» **正文部分**
CVE-2019-19726 OpenBSD dynamic loader 本地提权漏洞

CVE-2019-19726 OpenBSD dynamic loader Local Privilege Escalation Vulnerability

0x01. 漏洞介绍

CVE-2019-19726 是 OpenBSD dynamic loader 在清理 LD_LIBRARY_PATH 环境变量时存在的一个本地提权漏洞，由 Qualys Research Team 发现。该漏洞获得 2020 年 Pwnie Awards Best Privilege Escalation Bug 提名。漏洞补丁可参考 libexec/ld.so/loader.c。

0x02. 漏洞分析

2.1 setrlimit / RLIMIT_DATA

int getrlimit(int resource, struct rlimit *rlim);
int setrlimit(int resource, const struct rlimit *rlim);

The getrlimit() and setrlimit() system calls get and set resource limits respectively. Each resource has an associated soft and hard limit, as defined by the rlimit structure:

struct rlimit {
    rlim_t rlim_cur;  /* Soft limit */
    rlim_t rlim_max;  /* Hard limit (ceiling for rlim_cur) */
};

The soft limit is the value that the kernel enforces for the corresponding resource. The hard limit acts as a ceiling for the soft limit: an unprivileged process may only set its soft limit to a value in the range from 0 up to the hard limit, and (irreversibly) lower its hard limit. A privileged process (under Linux: one with the CAP_SYS_RESOURCE capability) may make arbitrary changes to either limit value.

» **数据摘录**
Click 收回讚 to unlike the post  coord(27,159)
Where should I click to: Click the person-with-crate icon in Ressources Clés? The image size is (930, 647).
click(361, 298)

» **题目要求**
请从上文那篇 CVE-2019-19726 提权漏洞分析的最后一句之后接着写下去。

» **练习结果**
The value RLIM_INFINITY denotes no limit on a resource (both in the structure returned by getrlimit() and in the structure passed to setrlimit()).

简单来说，进程可以通过 setrlimit 来限制自身的资源使用上限：

对于普通进程而言，soft limit 只能位于区间 [0, hard limit]，而 hard limit 则只能进行下调操作
对于特权进程而言，soft limit 可以随意设置
RLIM_INFINITY 表示没有任何限制

第一个参数 resource 表示资源类型，RLIMIT_DATA 表示内存资源。

RLIMIT_DATA

The maximum size of the process’s data segment (initialized data, uninitialized data, and heap). This limit affects calls to brk(2) and sbrk(2), which fail with the error ENOMEM upon encountering the soft limit of this resource.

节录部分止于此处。